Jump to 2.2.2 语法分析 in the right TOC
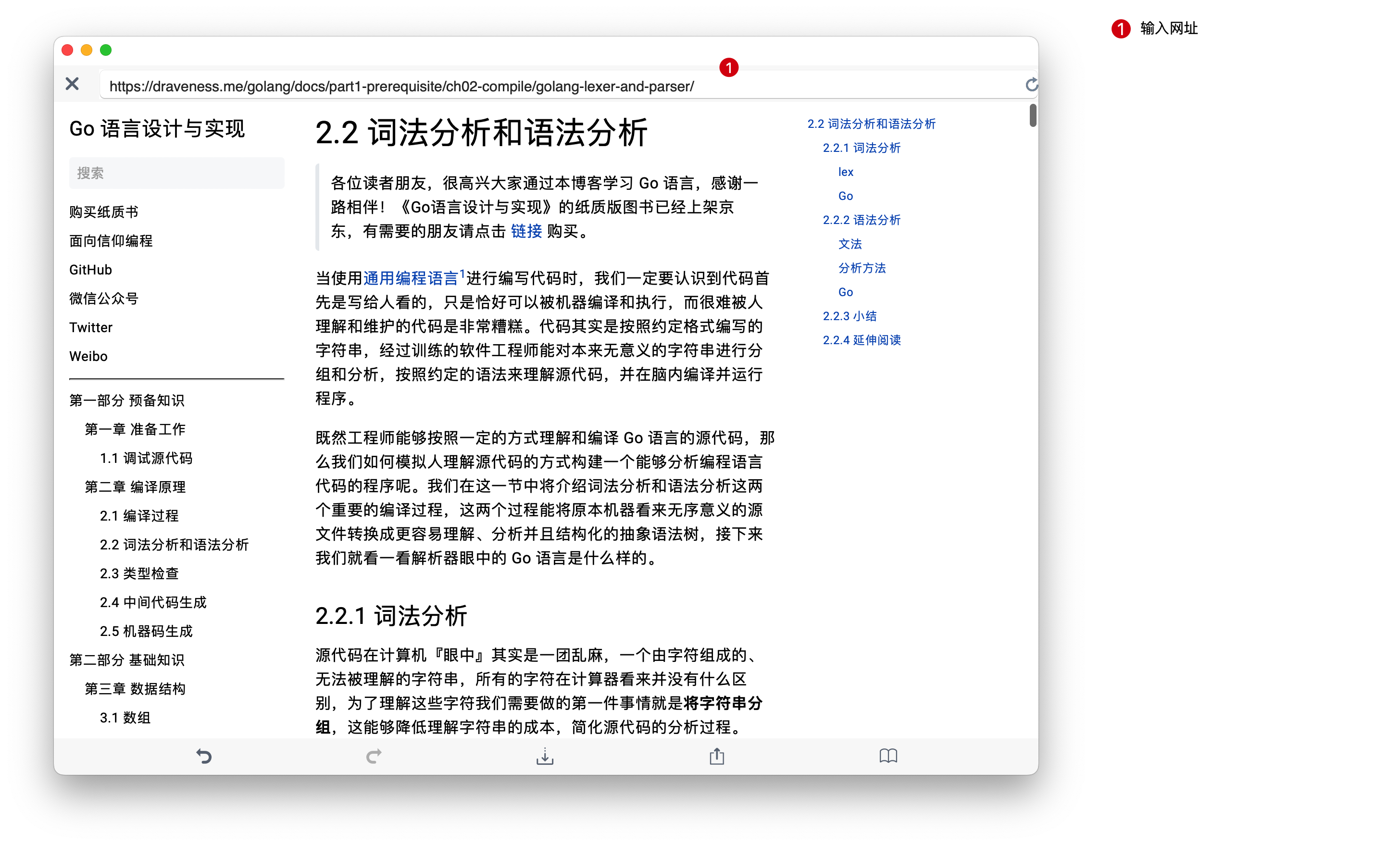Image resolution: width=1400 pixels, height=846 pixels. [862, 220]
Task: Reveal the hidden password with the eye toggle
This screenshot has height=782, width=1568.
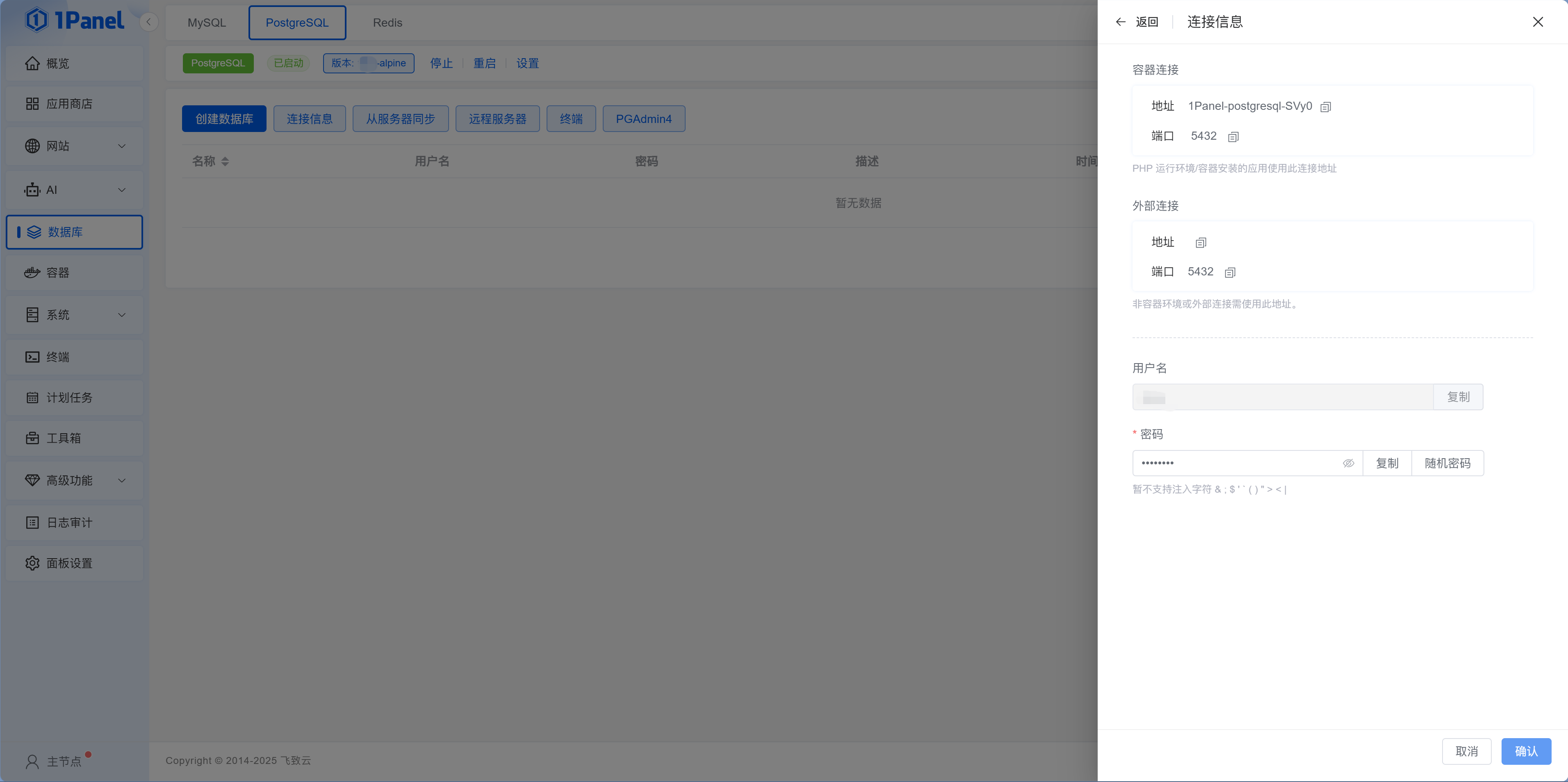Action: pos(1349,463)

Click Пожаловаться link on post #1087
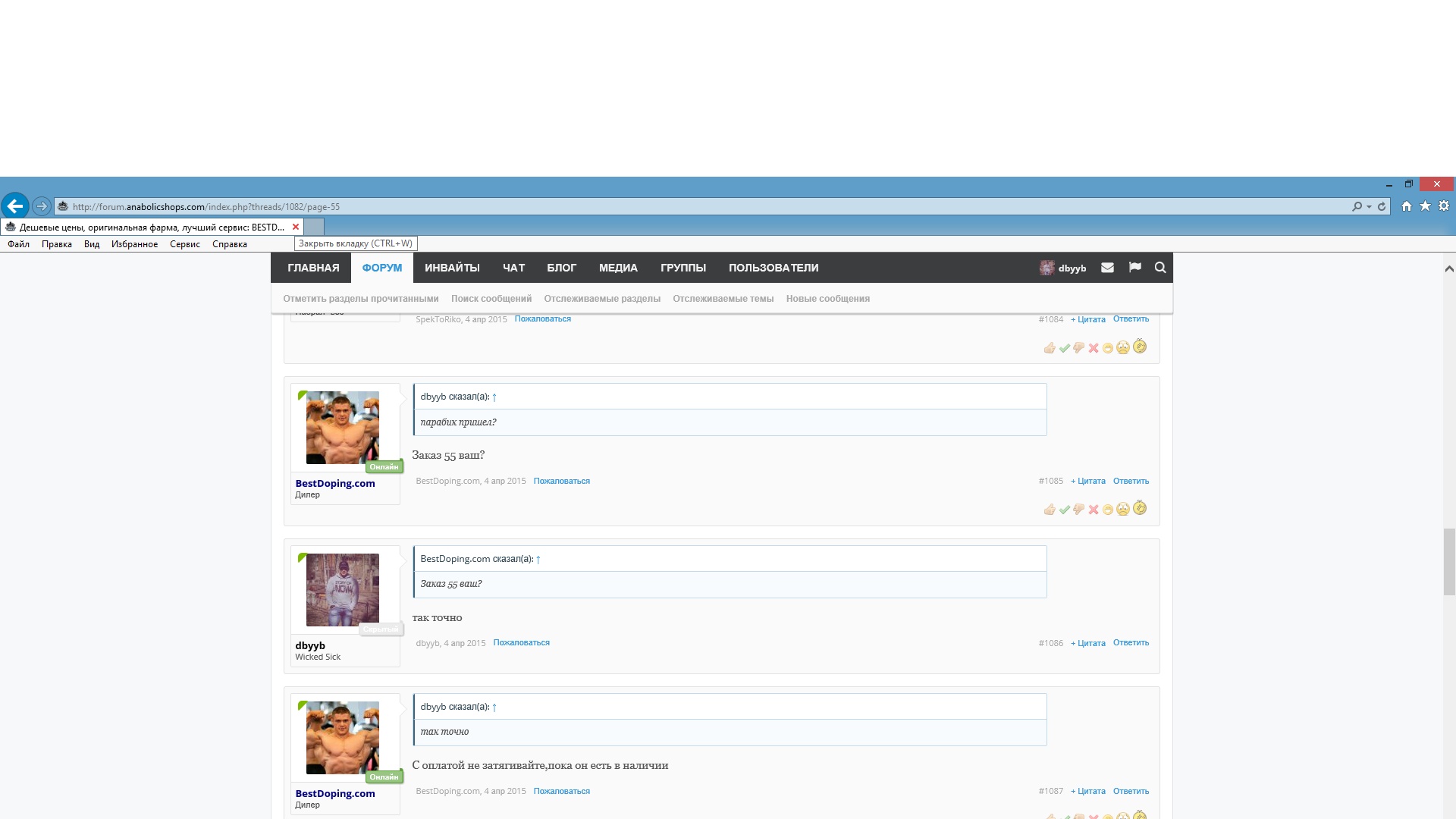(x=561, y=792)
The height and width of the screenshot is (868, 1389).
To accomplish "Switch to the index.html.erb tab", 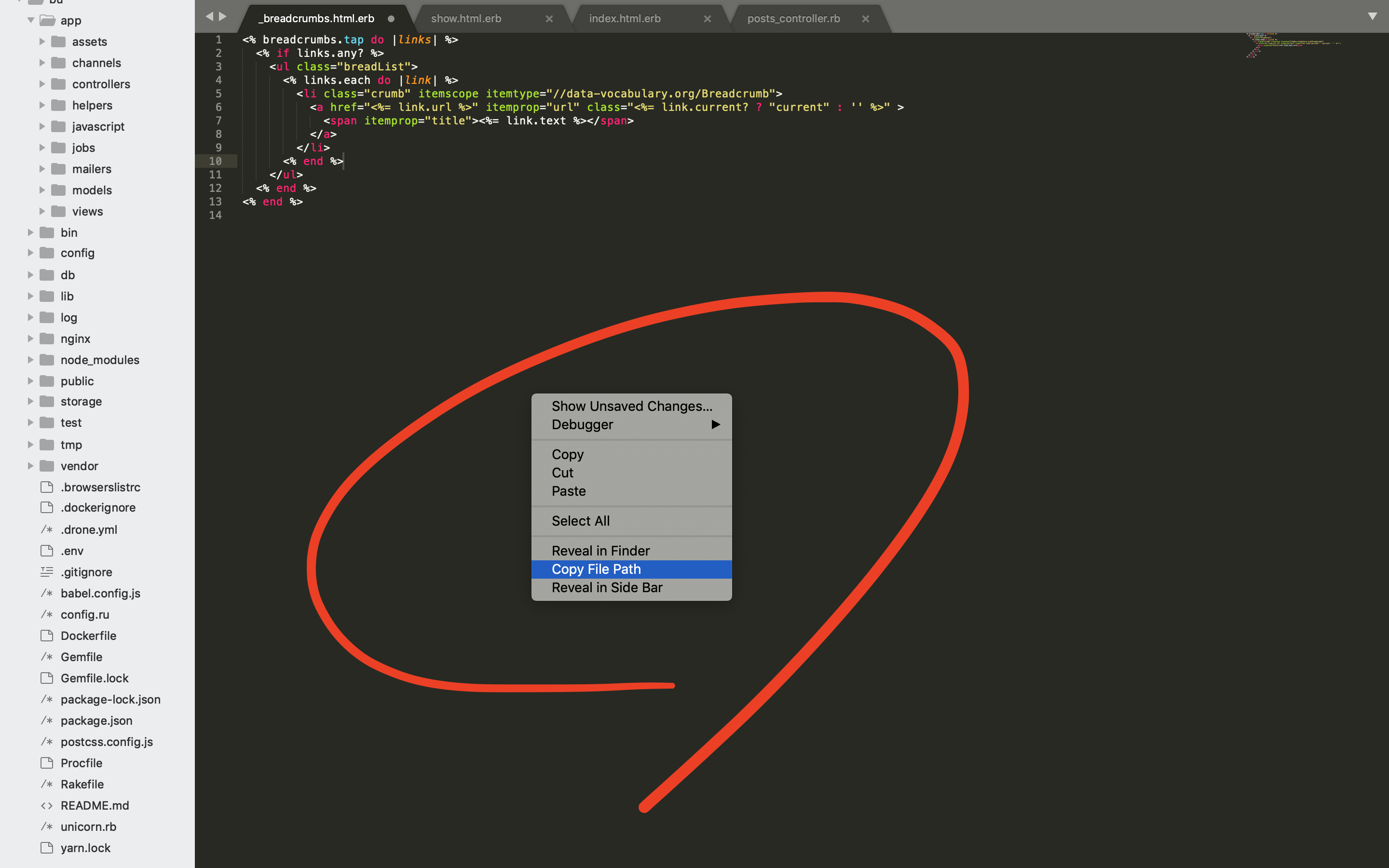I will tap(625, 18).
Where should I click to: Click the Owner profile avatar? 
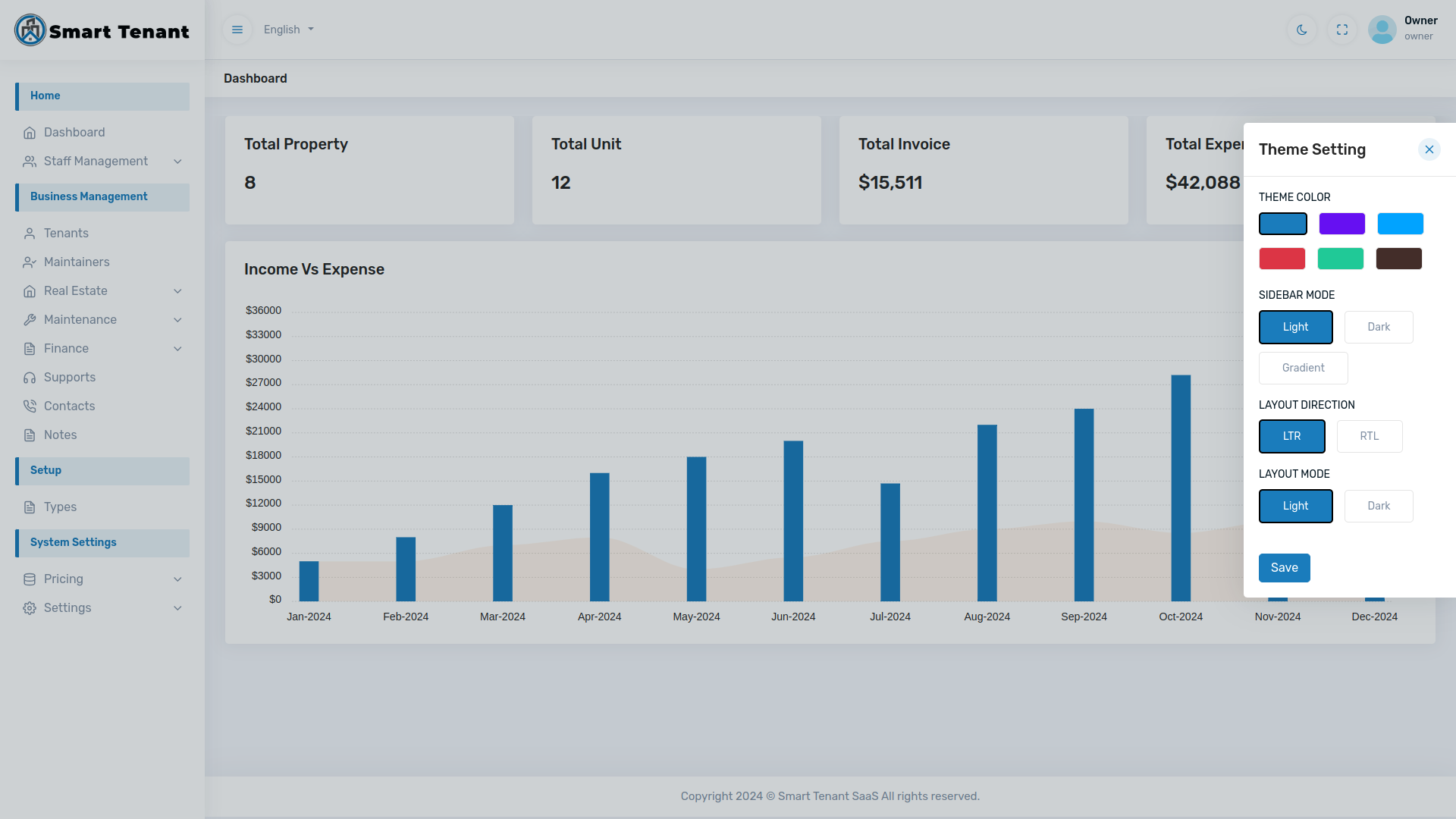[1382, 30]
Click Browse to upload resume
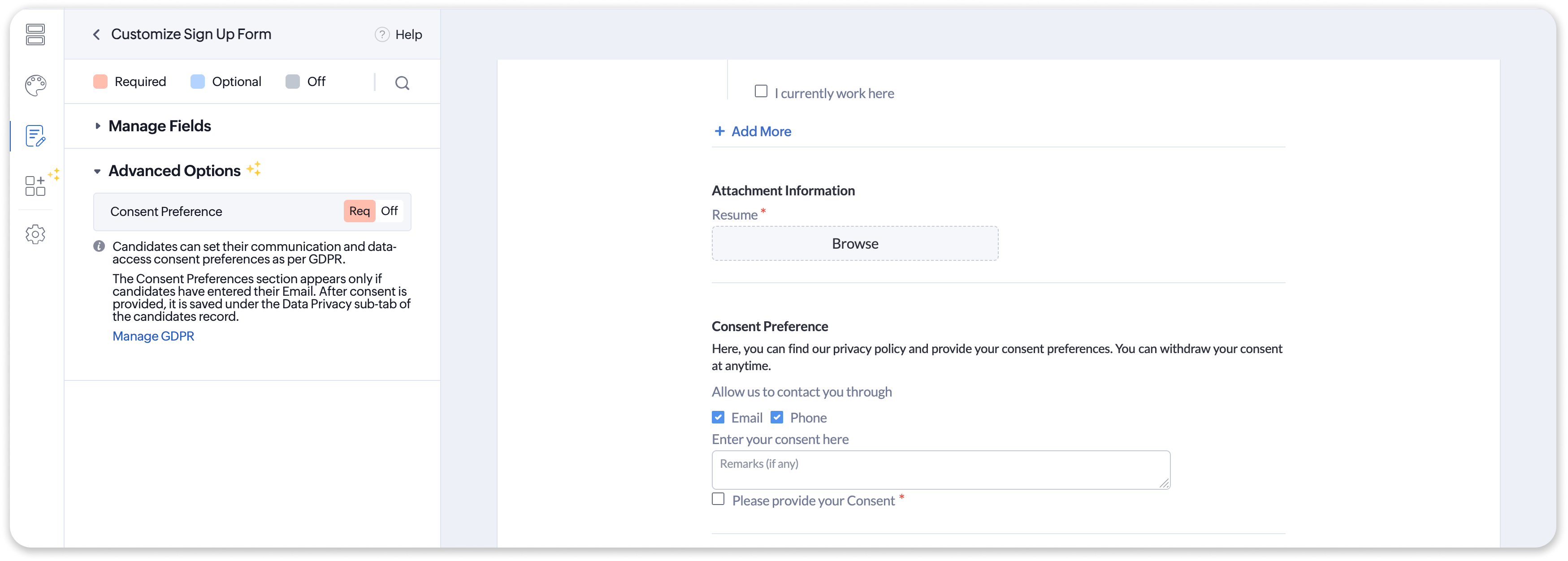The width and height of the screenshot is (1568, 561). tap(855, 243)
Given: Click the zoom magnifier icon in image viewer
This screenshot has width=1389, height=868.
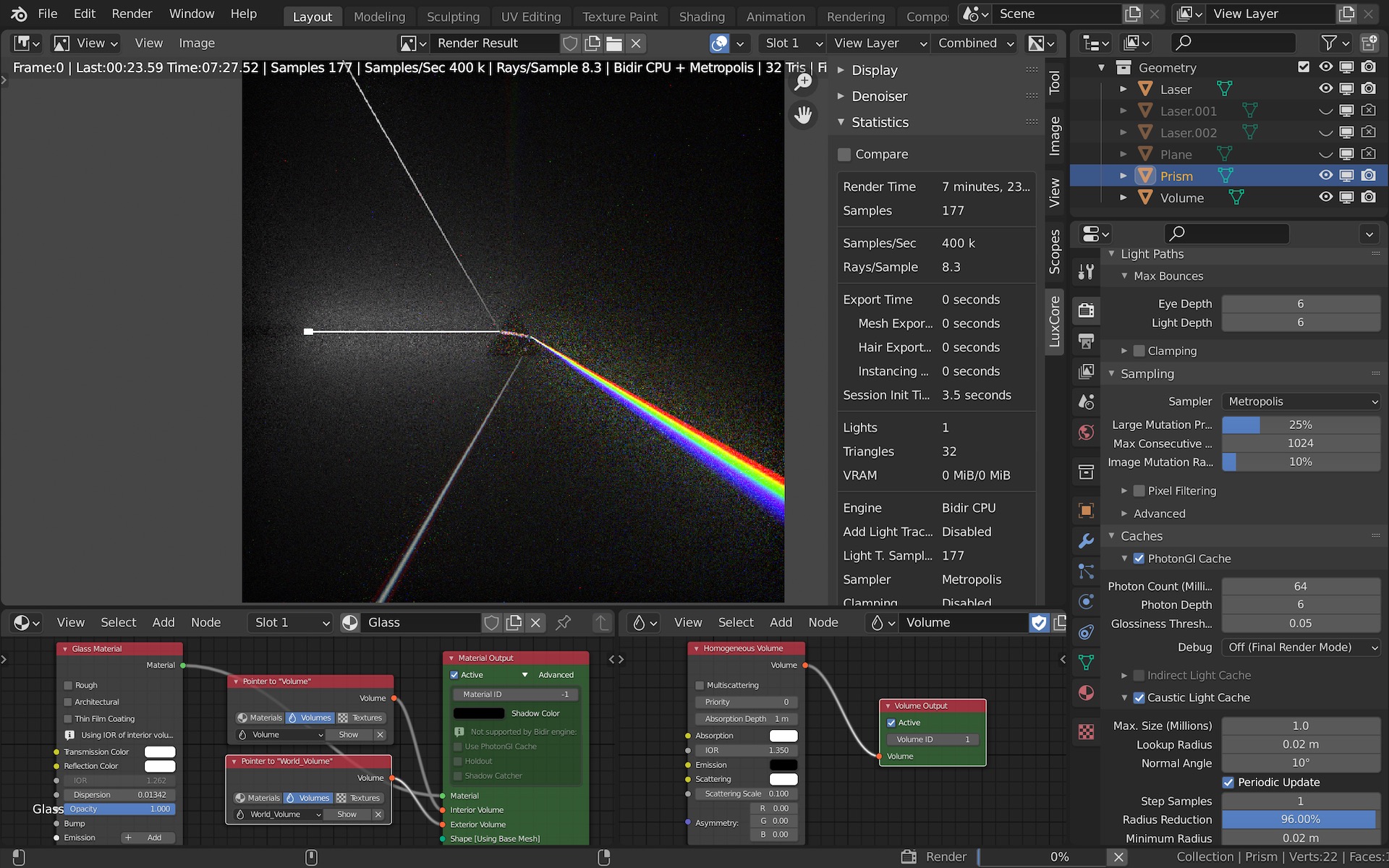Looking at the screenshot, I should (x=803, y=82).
◆ ◆ ◆ ◆ ◆ ◆ ◆
▸ What you should do: Using the records above, extract exactly and only the lines from the one with "Click Browse to upload resume" through the final line, inclusive, leaving out pictures.

▸ Exercise output:
Click Browse to upload resume
The width and height of the screenshot is (1568, 561). tap(855, 243)
Given: Click the zoom magnifier icon in image viewer
This screenshot has width=1389, height=868.
Looking at the screenshot, I should (x=803, y=82).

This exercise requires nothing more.